Вячеслав Козляков
ГЕРОИ СМУТЫ
«Молодая гвардия», 2012
Смута, однажды случившись, стала матрицей русской истории. Каждый раз, когда потом наступало «междуцарствие», будь то 1917 или 1991 год, разрешение вопроса о новой власти сопровождалось таким же стихийным вовлечением в историю огромного числа людей, разрушением привычной картины мира и прав собственности, политическим разделением и ожесточением общества, страданиями обычных людей. Новые повторения сделали многие события и имена Смутного времени нарицательными. Когда сегодня вспоминают о Борисе Годунове и Лжедмитрии, Минине и Пожарском или Иване Сусанине, то чаще всего проецируют свои знания на современную нам действительность. Смута начала XVII века навсегда осталась первой в печальном ряду революционных потрясений и гражданских войн. Тем, кто пережил начало смутных времен, уже никогда не дано было освободиться от страхов и представлений о «конечном разорении» Московского государства. Однако утешительный опыт выхода из Смуты тоже есть: появление новых сил, идей и людей, «Совет всея земли», заменивший бояр, ставших заложниками неверных политических расчетов, земский собор, избравший царя Михаила Романова, после чего основанная им династия правила 300 лет…

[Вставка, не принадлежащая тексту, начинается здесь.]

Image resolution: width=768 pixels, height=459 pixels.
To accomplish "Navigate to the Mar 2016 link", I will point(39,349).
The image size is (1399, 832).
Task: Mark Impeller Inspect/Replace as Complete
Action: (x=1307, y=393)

Одним из первых к утверждению значимости постижения Смуты для национального самосознания обратился Александр Сергеевич Пушкин. Достаточно вспомнить его бессмертного «Бориса Годунова» и известную всем ремарку «народ безмолвствует» в ответ на очередную смену власти на московском престоле. Используя образы героев начала XVII века, Пушкин спорил с Петром Яковлевичем Чаадаевым об исторических судьбах России. В дорогую для поэта лицейскую годовщину 19 октября 1836 года он написал, что никак не сможет согласиться с мыслью о «нашей исторической ничтожности» (правда, не забудем немаловажную деталь: написано это на французском языке). Поэт выбрал оправданием значительности истории России именно Смутное время: «…величественная драма, начавшаяся в Угличе [со смертью царевича Дмитрия] и закончившаяся в Ипатьевском монастыре [призванием на царство Михаила Романова], как неужели все это не история, а лишь бледный полузабытый сон?» Кстати, там же, в письме П. Я. Чаадаеву, Пушкин написал и другие значимые слова — о гордости за свою историю. Уместно привести их целиком. «Я далеко не восторгаюсь всем, что вижу вокруг себя… — писал Александр Сергеевич, — но клянусь честью, что ни за что на свете я не хотел бы переменить отечество или иметь другую историю, кроме истории наших предков, такой, какой нам Бог ее дал» [1] Пушкин А. С. Письмо П.Я. Чаадаеву, 19 октября 1836 г., Петербург// Пушкин: Письма последних лет, 1834—1837. Л., 1969. с. 155—156. Электронная публикация «Фундаментальная электронная библиотека "Русская литература и фольклор" (ФЭБ)»: http://feb-web.ru/feb/pushkin/texts/ selected/ppl/ppl-1532.htm
.
Парадокс состоит в том, что Смута, которая, по мысли Пушкина, стала нашим «оправданием», оказалась едва ли не самым тяжелым временем за всю историю России. В опасную годину только великим напряжением сил, людей, войск, кажется, даже самой Русской земли всё завершилось чудесной победой и освобождением Москвы. Это хорошо понимали читатели «Истории государства Российского» нашего первого историографа Николая Михайловича Карамзина, открывшего широкой публике имена многих героев Смуты. Не случайно пушкинский «Борис Годунов» посвящен его памяти. Но не прошло и ста лет, как в XX веке эти события стали изучать, отвлекаясь от многих деталей, повторяя два теперь уже безнадежно устаревших определения: «крестьянская война» и «интервенция». Восприятие Смутного времени как крестьянской войны устранило в ней всё героическое, сделав существенным один лишь социальный протест. Описание же борьбы с внешней угрозой, когда король Сигизмунд III осаждал со своей армией Смоленск, а польско-литовский гарнизон сидел в Москве, тоже не способствовало глубокому, полноценному пониманию событий, хотя по-прежнему присутствует в учебниках без какой-либо детализации. А ведь представления историков о русских и «поляках» — современниках Смуты — существенно изменились. Сегодня изучаются не вообще действия «поляков» и «литовцев», а действия той польской, украинской, белорусской шляхты и солдат, а также запорожских казаков, кто — часто вопреки прямому запрету короля — пришел воевать в войско Лжедмитрия II, Тушинского вора. Можно вспомнить, что наряду с «поляками» в составе московского гарнизона оказались еще и немцы, французы, венгры и другие наемники. Сама столица Московского царства попала в руки неприятеля по воле Боярской думы, договорившейся о призвании на престол сына того же Сигизмунда III — королевича Владислава.